◆ CHALLENGE:
Give the records starting at the line that contains "Image resolution: width=1650" and ending at the end of the records as a two-column CSV with the columns request and response. Use one row for each request, put each field in quotes, turn line breaks into spaces, and leave the pictures out.

--- BEGIN INPUT MATERIAL ---

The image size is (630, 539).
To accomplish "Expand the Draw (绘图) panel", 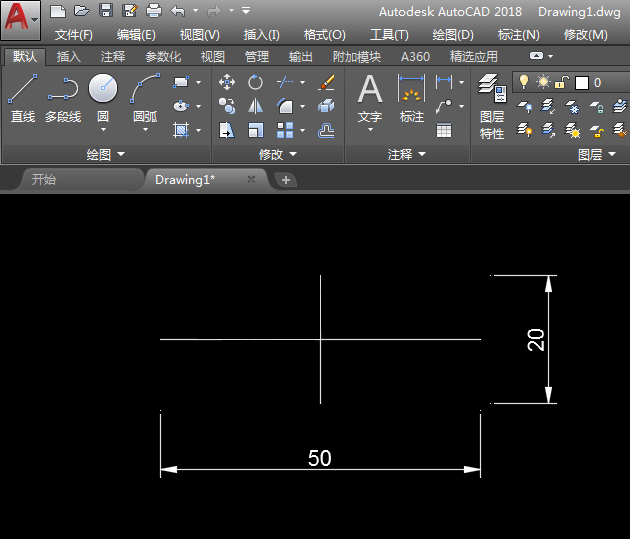I will pos(106,154).
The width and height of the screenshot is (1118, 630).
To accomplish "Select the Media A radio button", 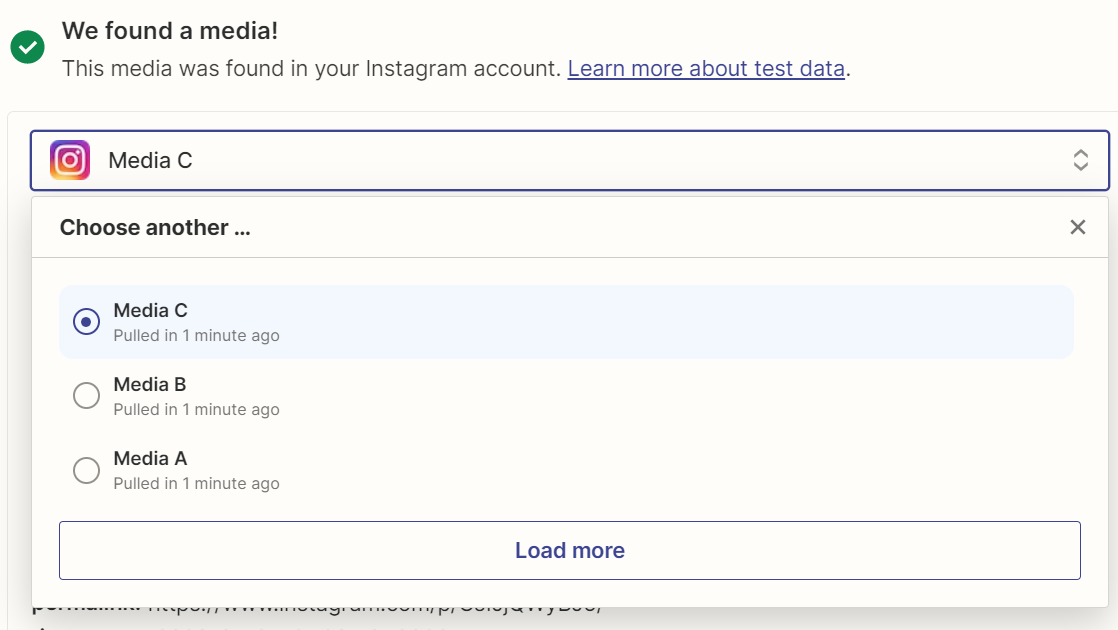I will click(87, 470).
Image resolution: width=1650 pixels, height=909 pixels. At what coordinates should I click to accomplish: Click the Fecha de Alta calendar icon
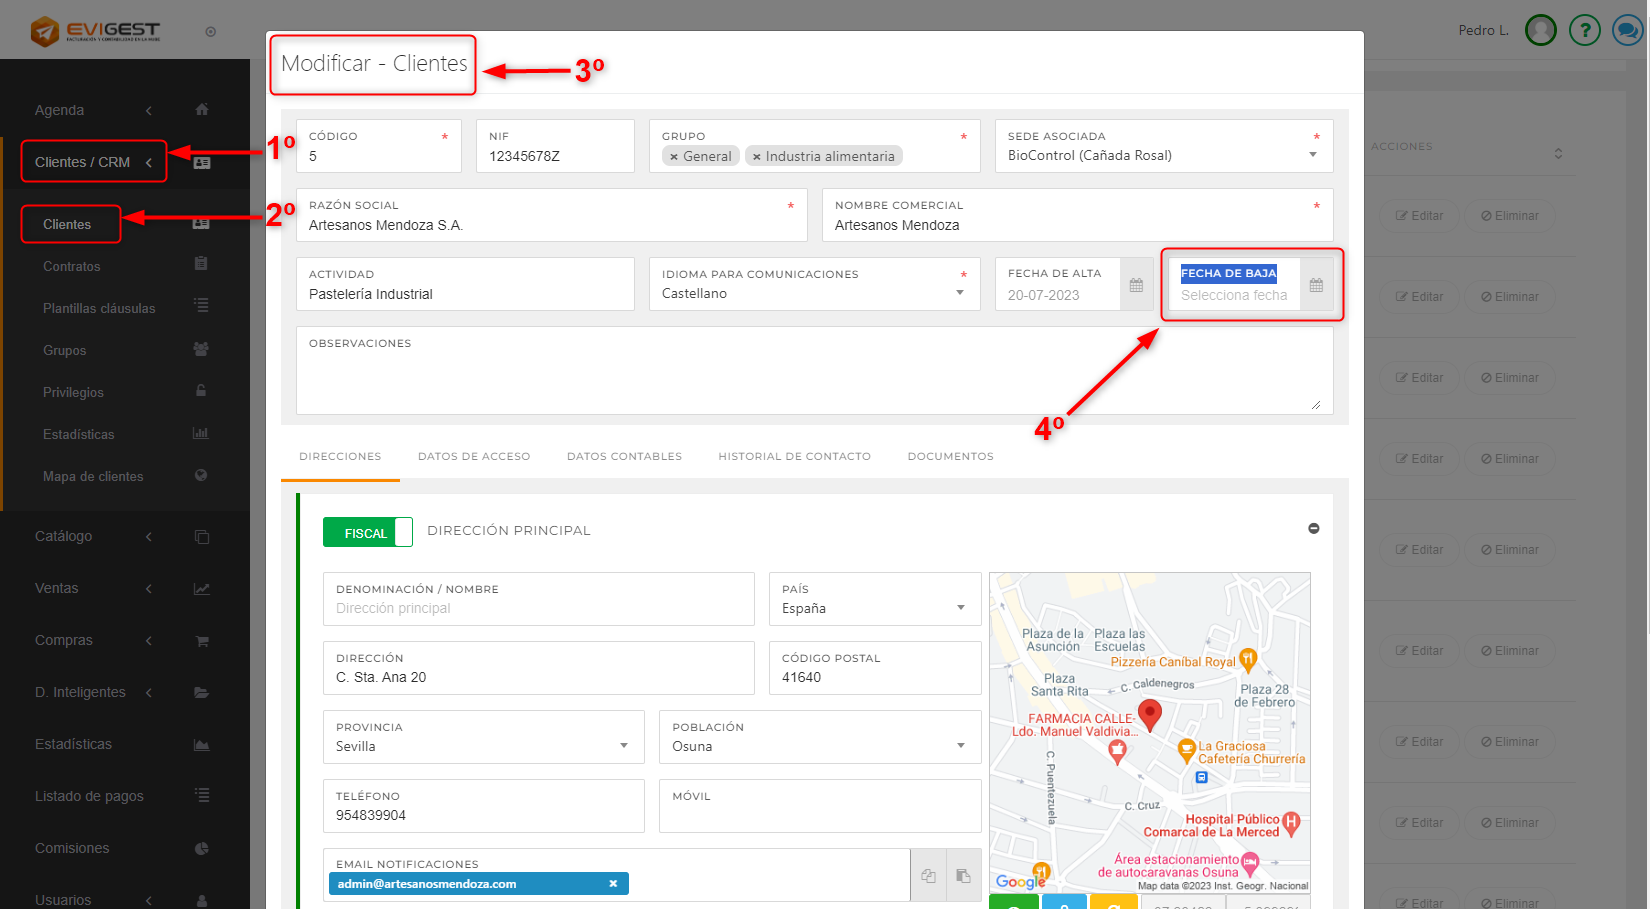pos(1136,285)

--- END INPUT MATERIAL ---

◆ RESPONSE:
request,response
"Image resolution: width=1650 pixels, height=909 pixels. At what coordinates should I click to accomplish: Click the Fecha de Alta calendar icon","pos(1136,285)"